Wednesday, May 28, 2014

Is the Illinois Liquor Control Commission stifling craft beer growth?

Interesting article regarding the ILCC's interpretation of the following regulation:

"A brew pub license shall allow the licensee to manufacture beer only on the premises specified in the license, to make sales of the beer manufactured on the premises to importing distributors, distributors, and to non-licensees [consumers] for use and consumption, to store the beer upon the premises, and to sell and offer for sale at retail from the licensed premises, provided that a brew pub licensee shall not sell for off-premises consumption more than 50,000 gallons per year."

The ILCC has interpreted this regulation to mean: 
"c. A Brew Pub license holder shall not: 1) Annually sell more than 50,000 gallons of its manufactured beer to licensed distributors for off-premises consumption."

EXCERPTED DATA:
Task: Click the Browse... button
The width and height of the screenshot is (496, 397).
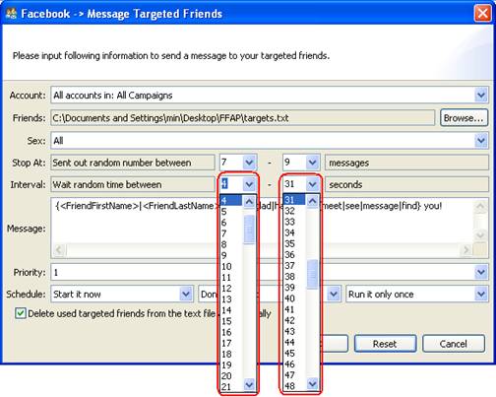Action: (464, 118)
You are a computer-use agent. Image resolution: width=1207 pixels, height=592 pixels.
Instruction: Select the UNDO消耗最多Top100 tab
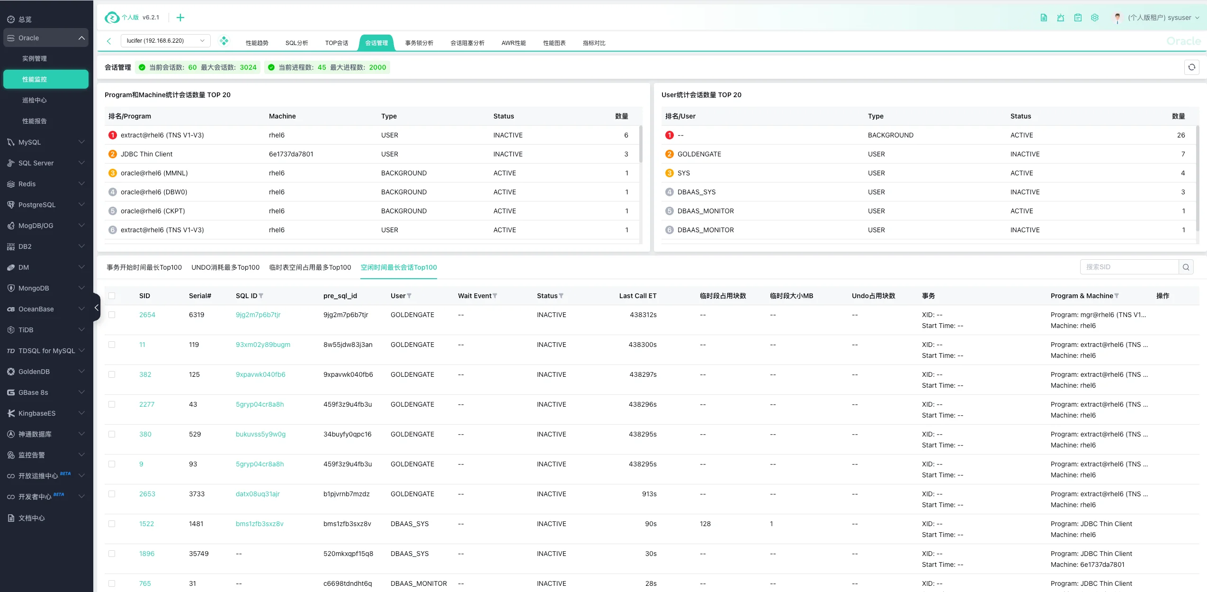tap(225, 267)
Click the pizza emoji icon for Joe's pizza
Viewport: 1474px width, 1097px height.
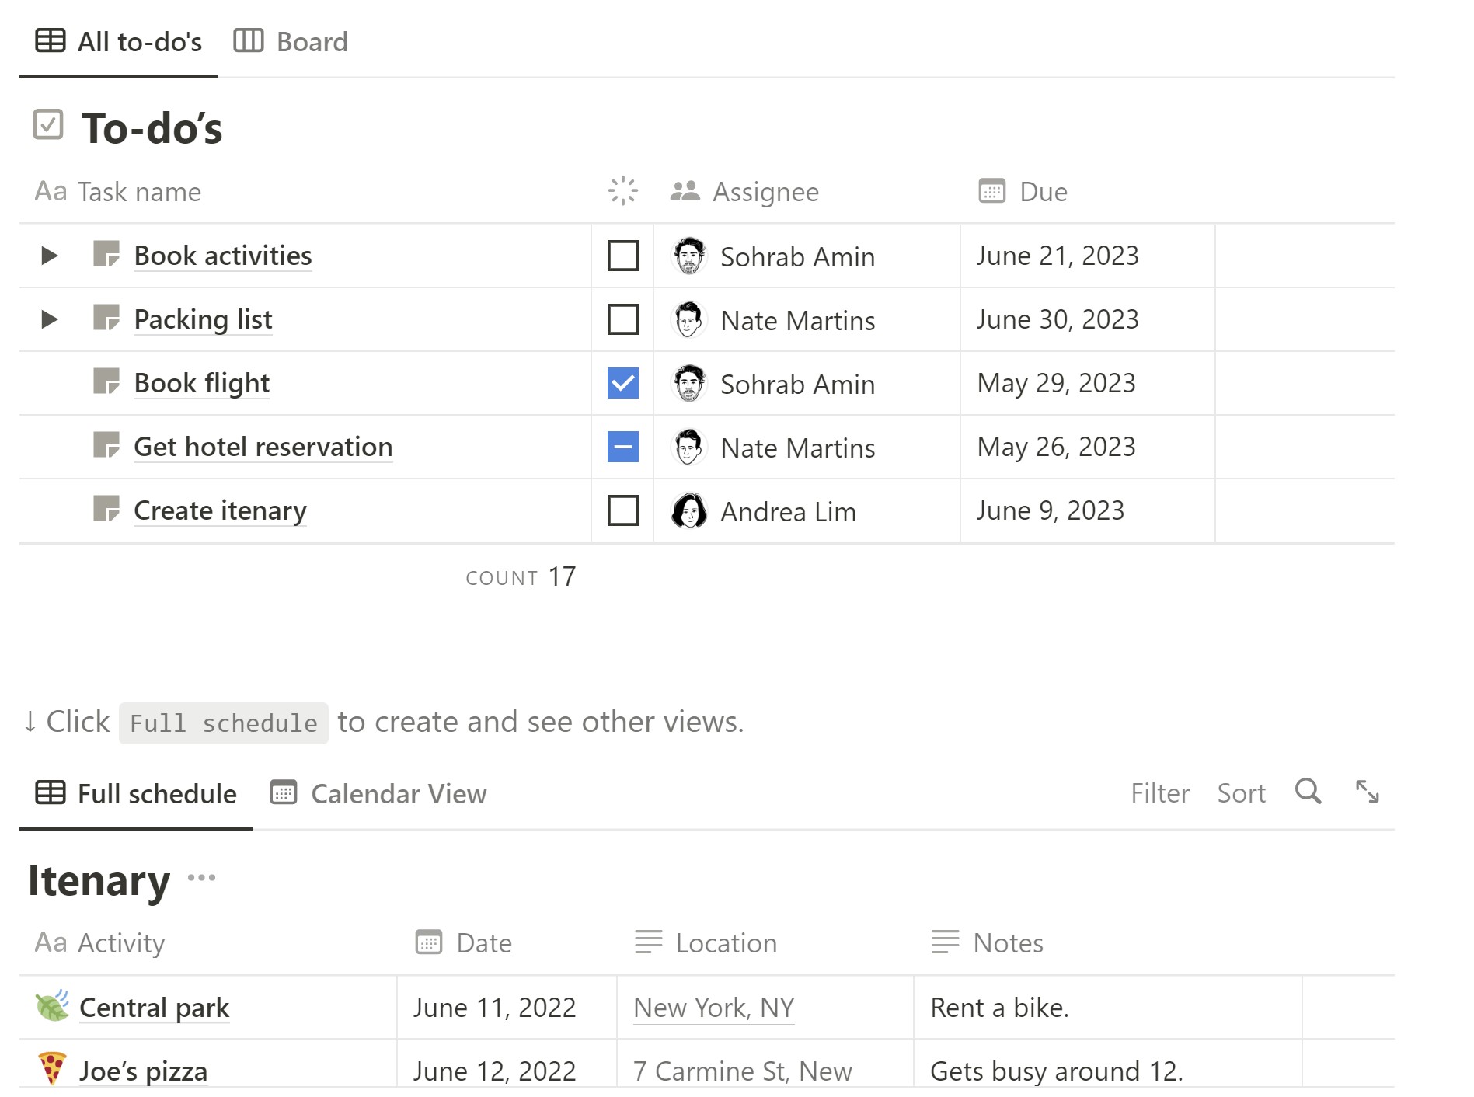point(52,1068)
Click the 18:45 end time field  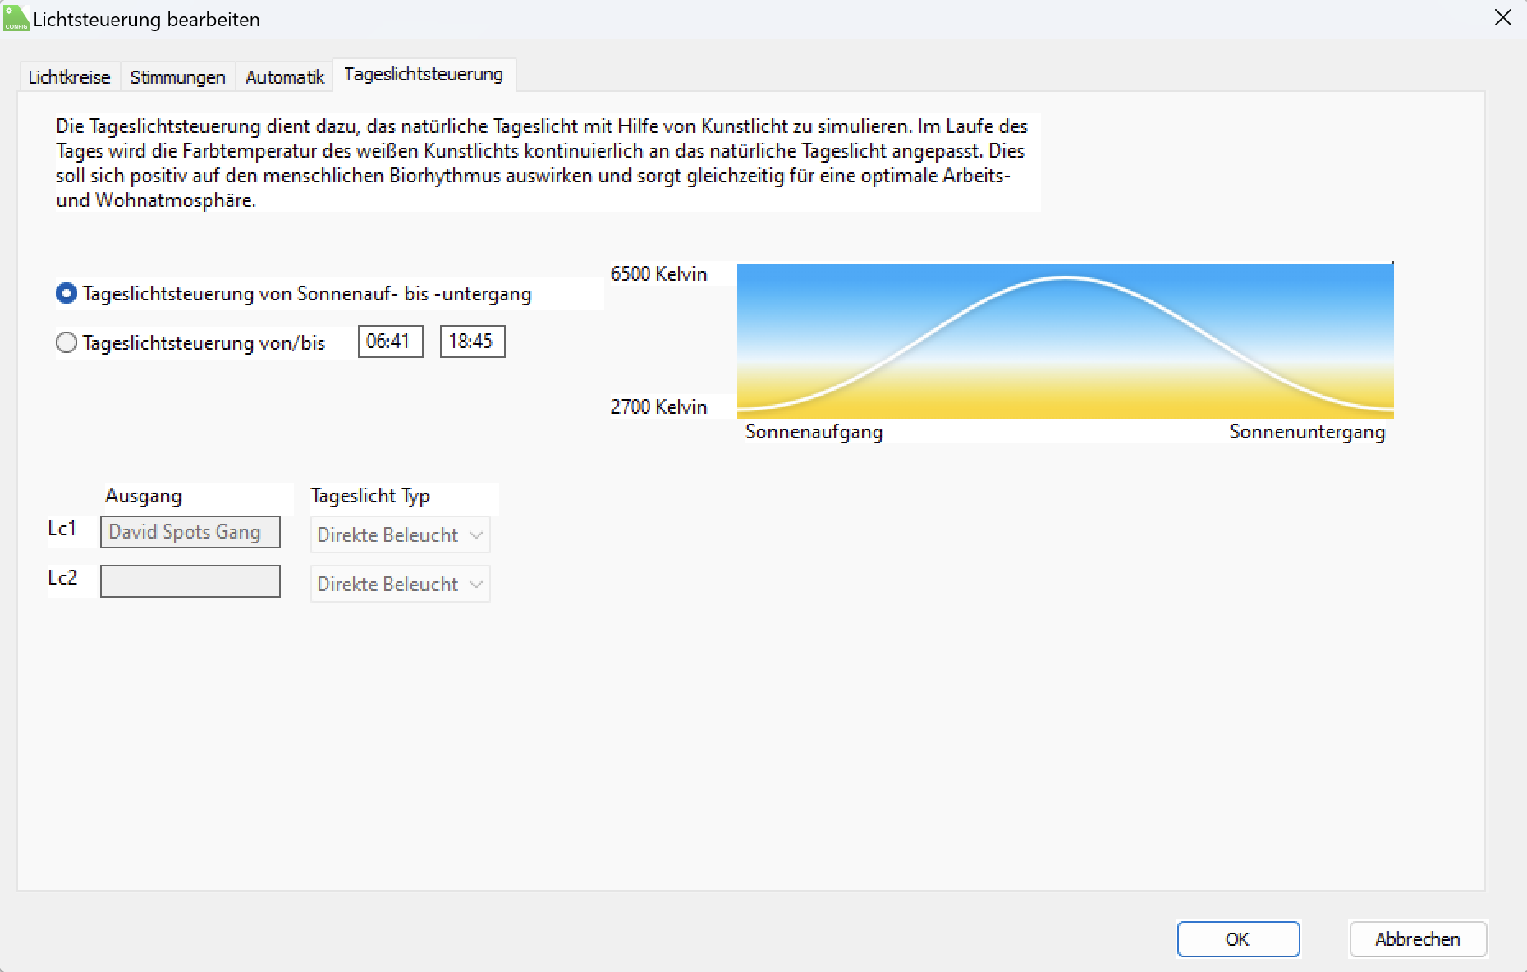(x=472, y=342)
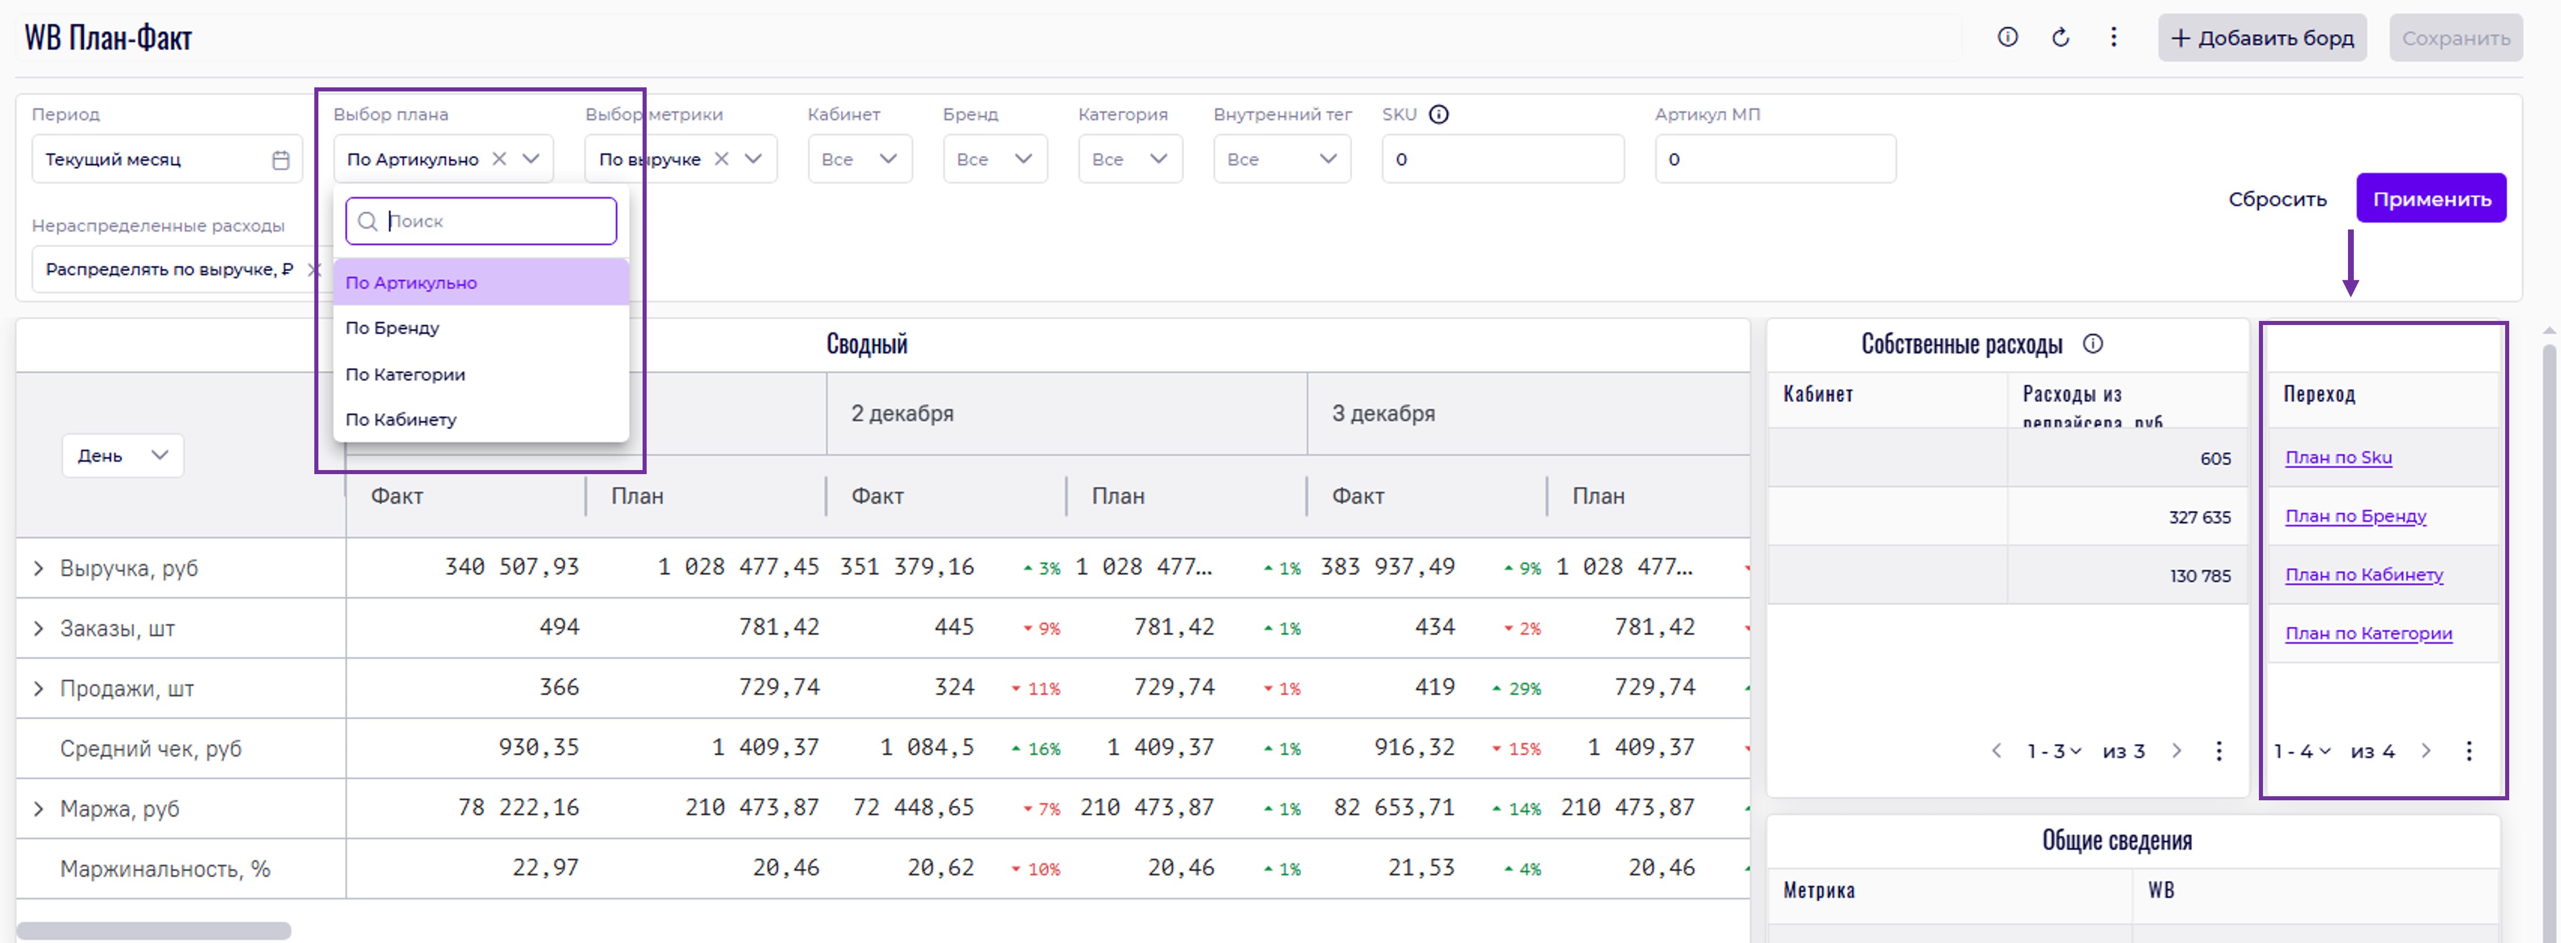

WHAT IS NEEDED: In the Illinois craft beer post, what is the most a brew pub licensee may sell each year for off-premises consumption under the quoted regulation?

EXERCISE RESPONSE: 50,000 gallons per year.